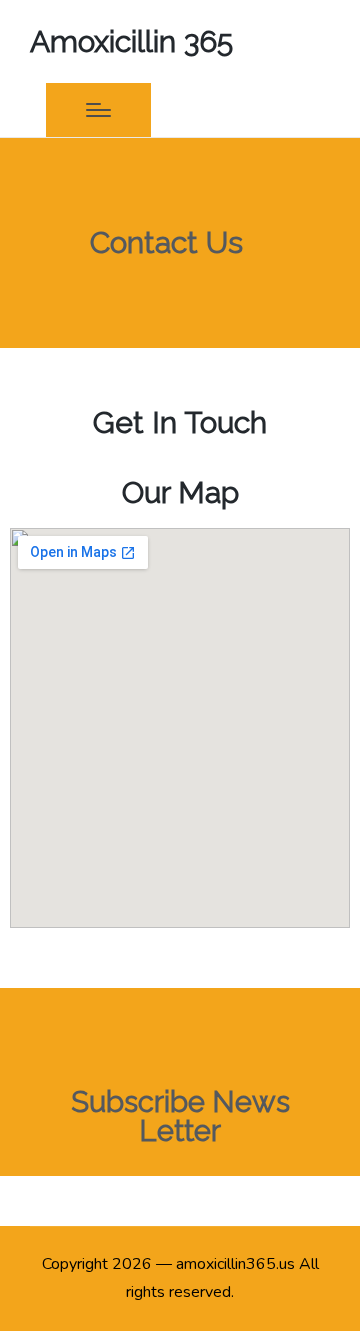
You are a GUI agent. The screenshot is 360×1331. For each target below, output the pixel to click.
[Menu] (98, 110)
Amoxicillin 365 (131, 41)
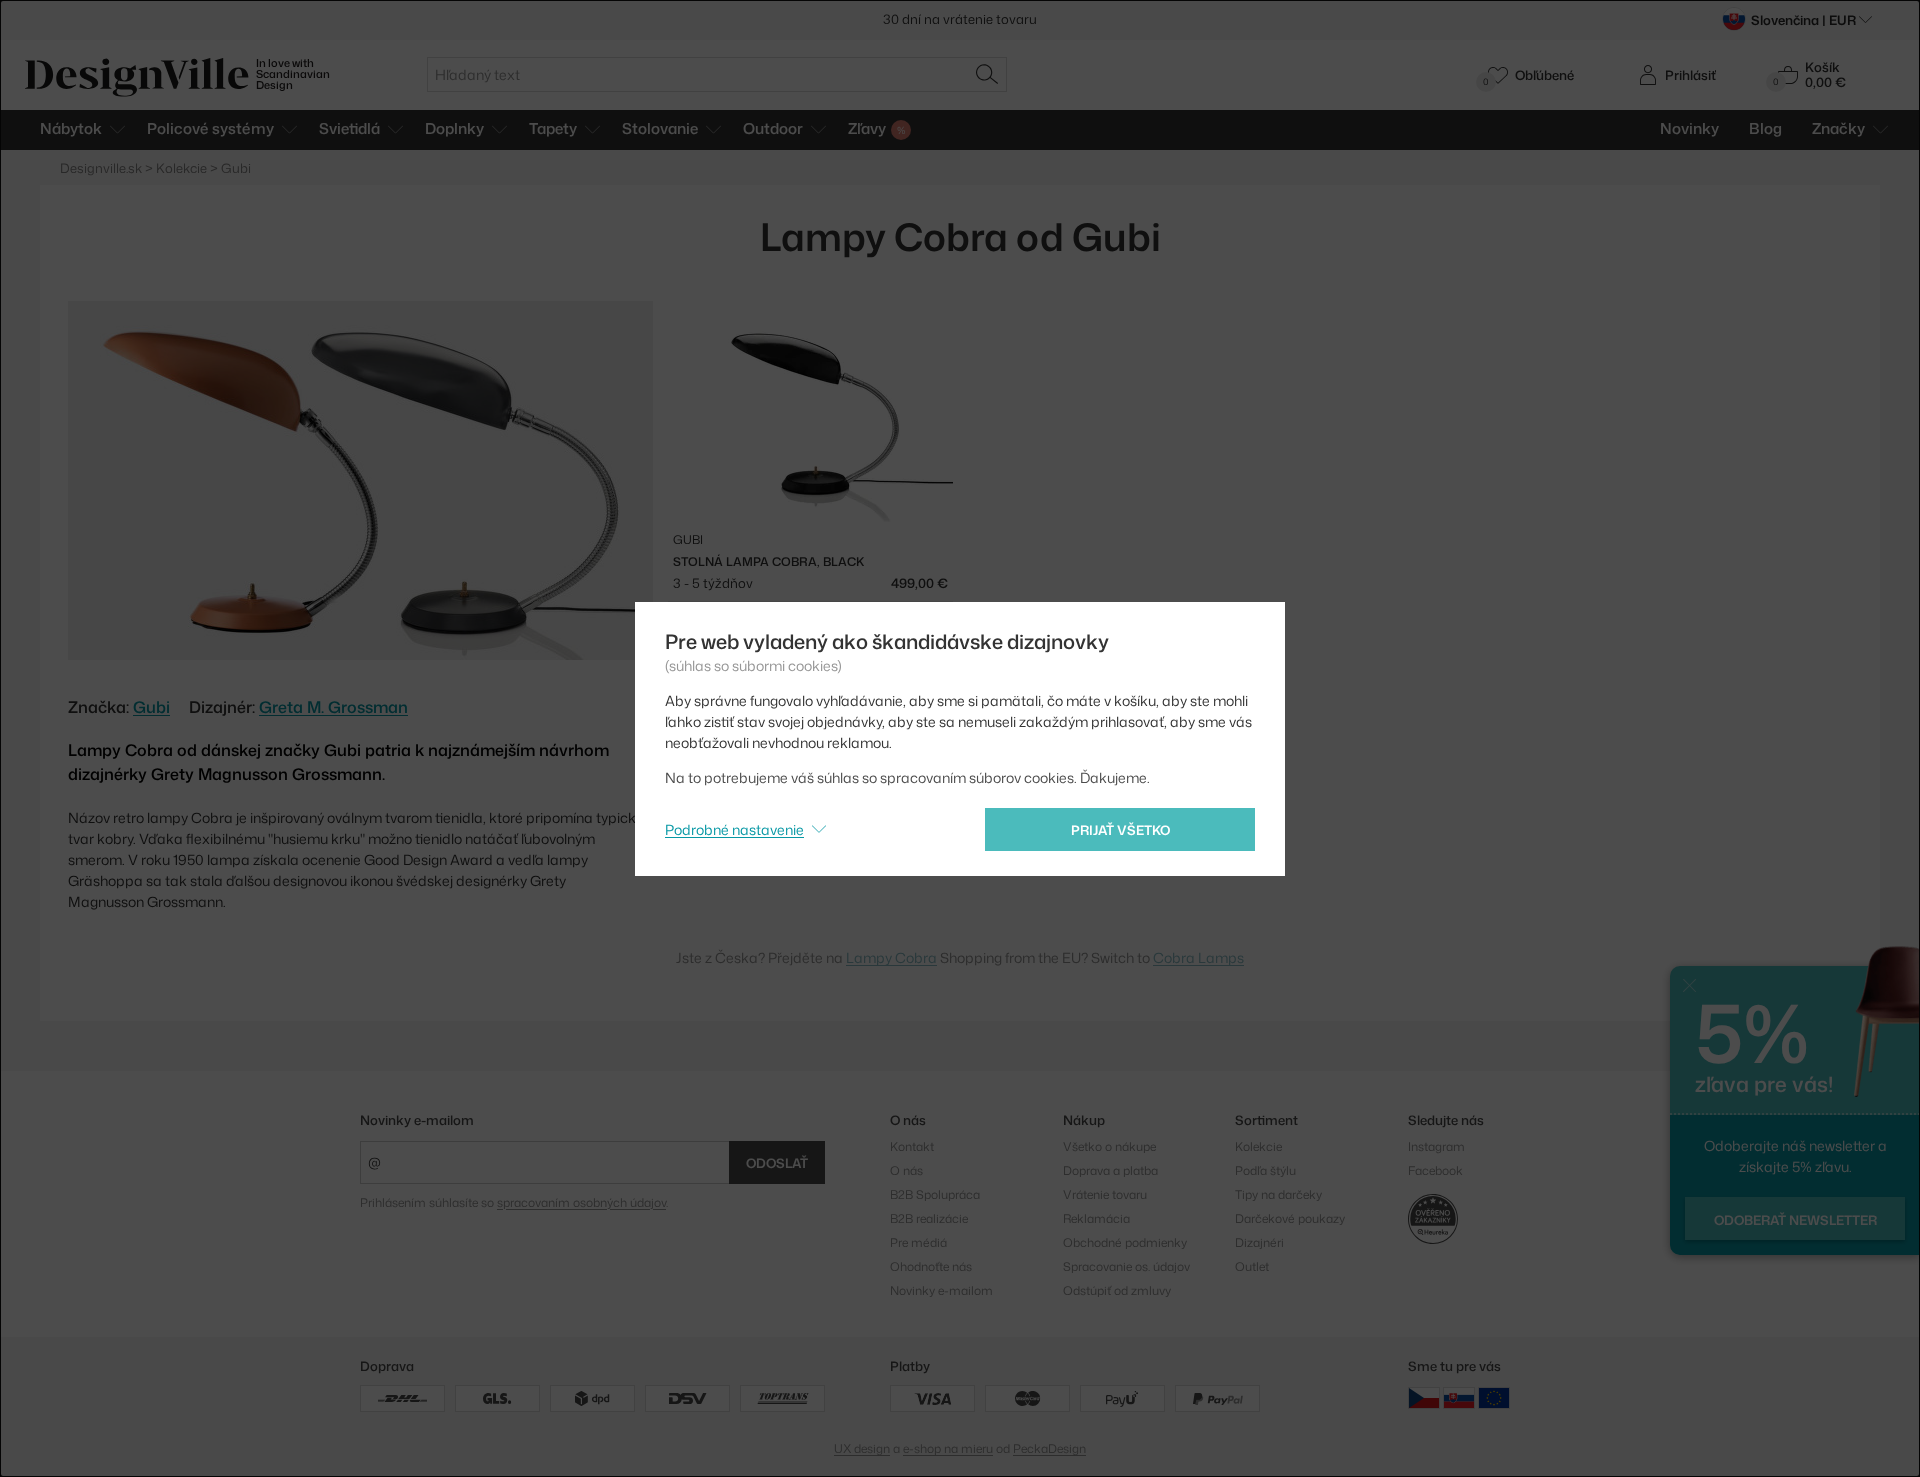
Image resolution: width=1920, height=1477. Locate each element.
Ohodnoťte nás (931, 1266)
━━━
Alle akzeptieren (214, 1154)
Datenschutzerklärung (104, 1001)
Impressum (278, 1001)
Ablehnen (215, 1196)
━━━
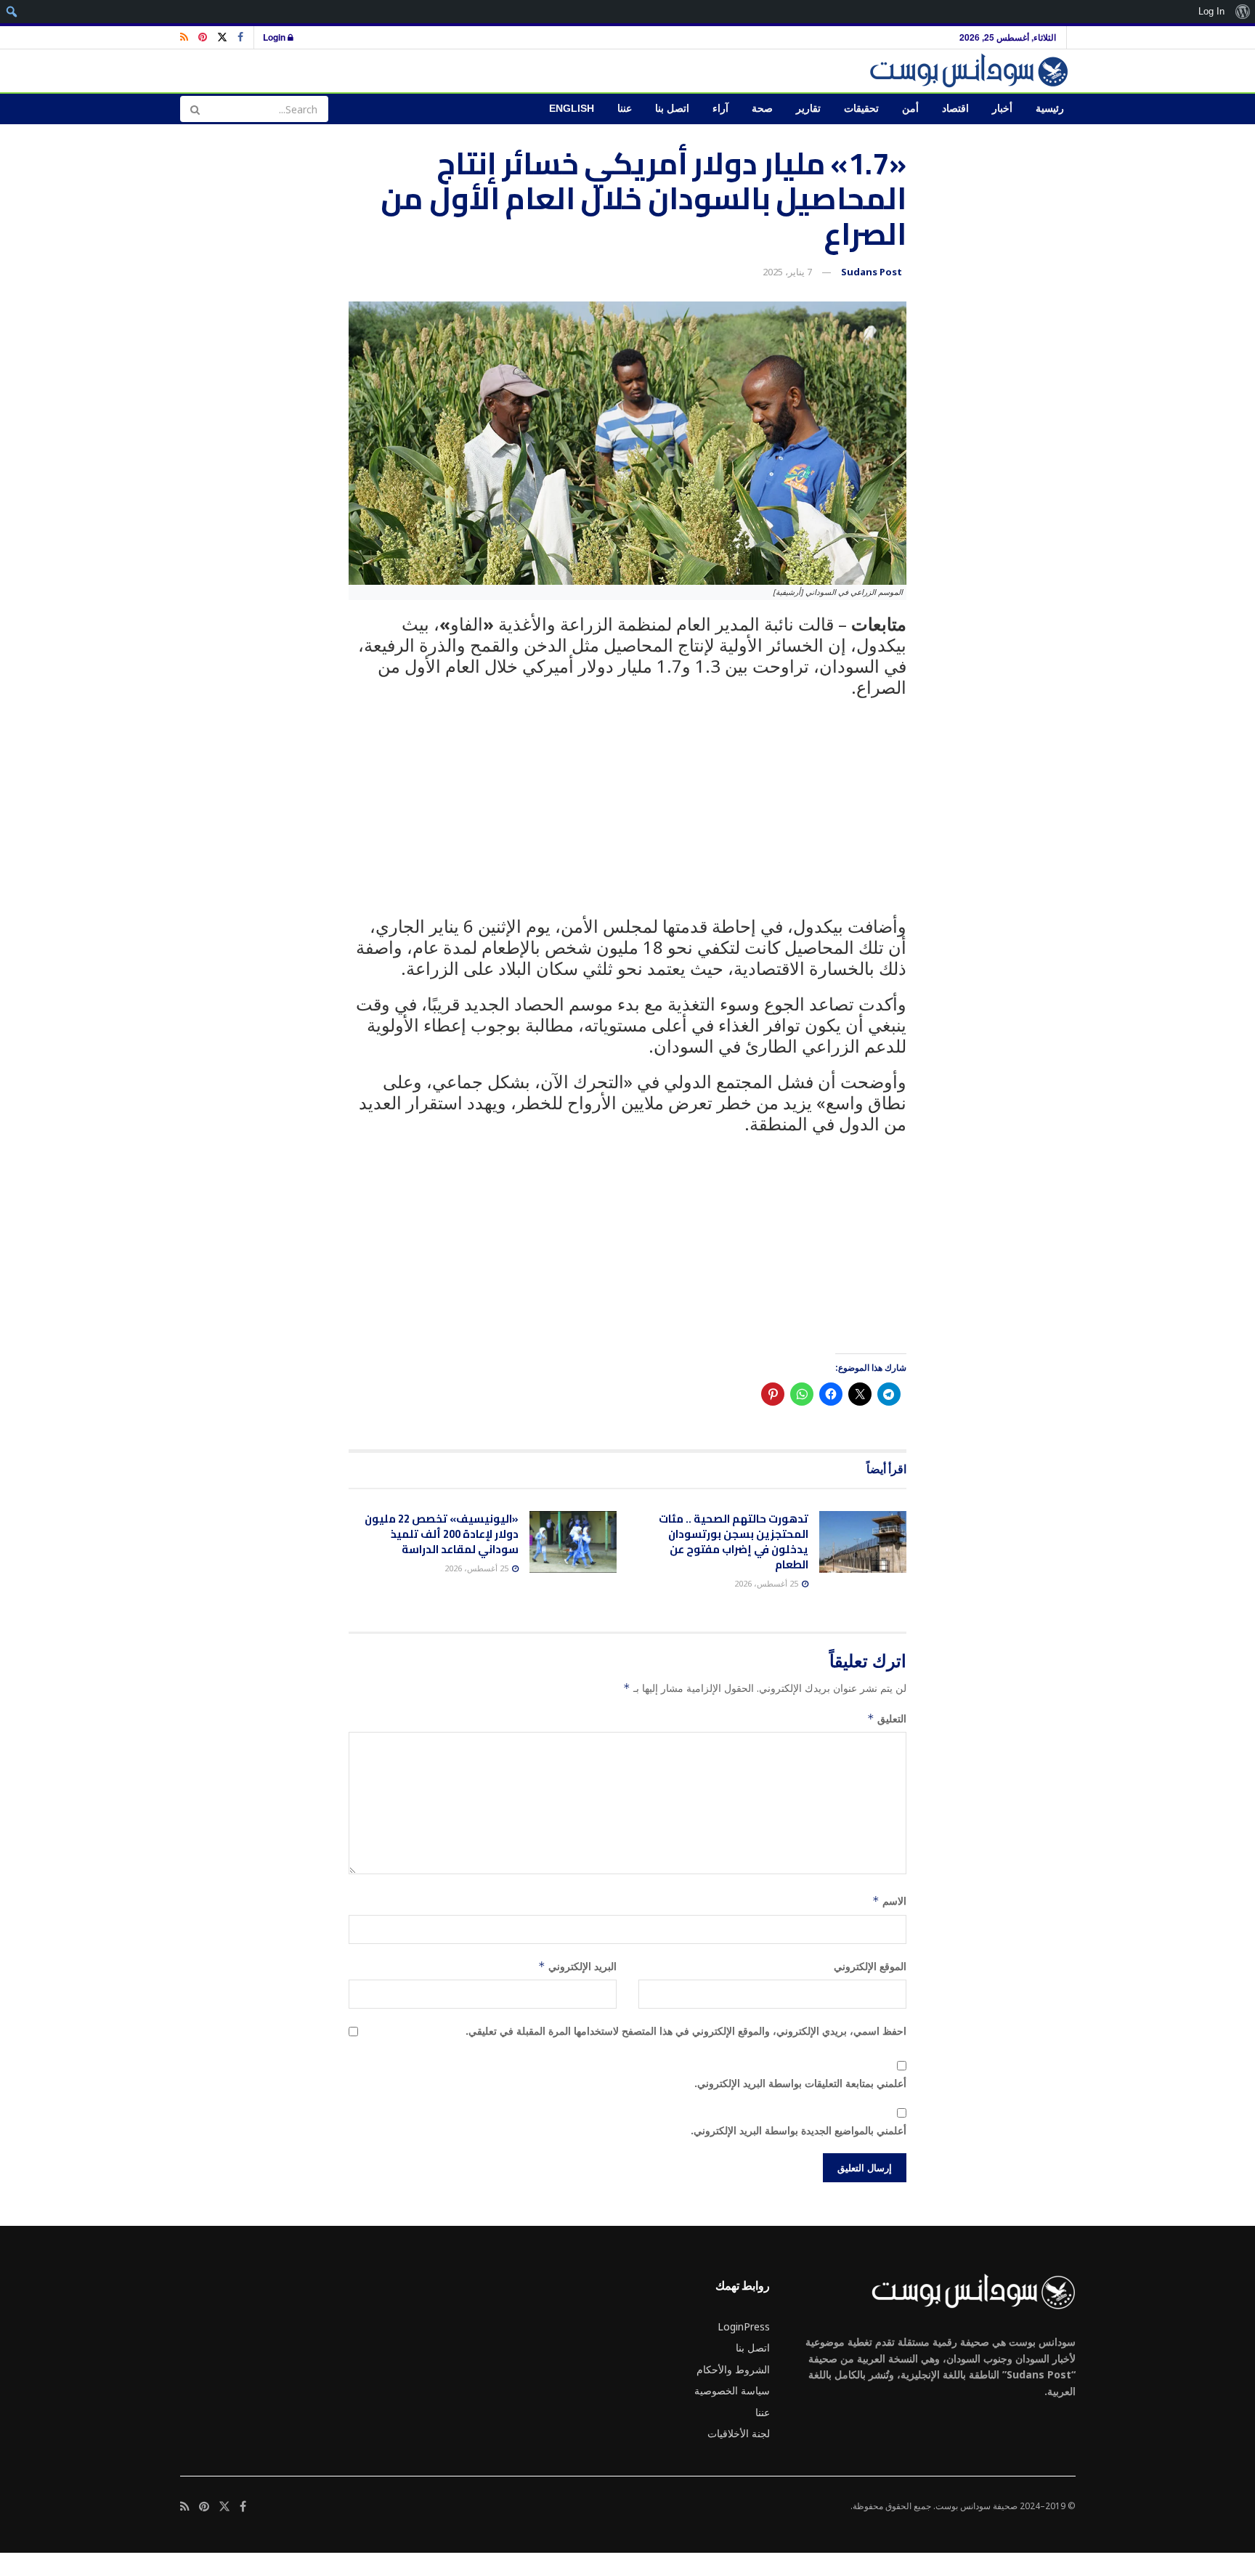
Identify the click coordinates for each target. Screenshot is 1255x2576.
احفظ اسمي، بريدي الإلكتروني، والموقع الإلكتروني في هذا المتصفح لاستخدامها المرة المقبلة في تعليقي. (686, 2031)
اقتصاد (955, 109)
━━━
Exercise: Only one stretch of the entries above is wanted: the lines from the one containing "احفظ اسمي، بريدي" through the one containing "اقتصاد (955, 109)". Please reproduce it exactly.

Solution for this exercise:
احفظ اسمي، بريدي الإلكتروني، والموقع الإلكتروني في هذا المتصفح لاستخدامها المرة المقبلة في تعليقي. (686, 2031)
اقتصاد (955, 109)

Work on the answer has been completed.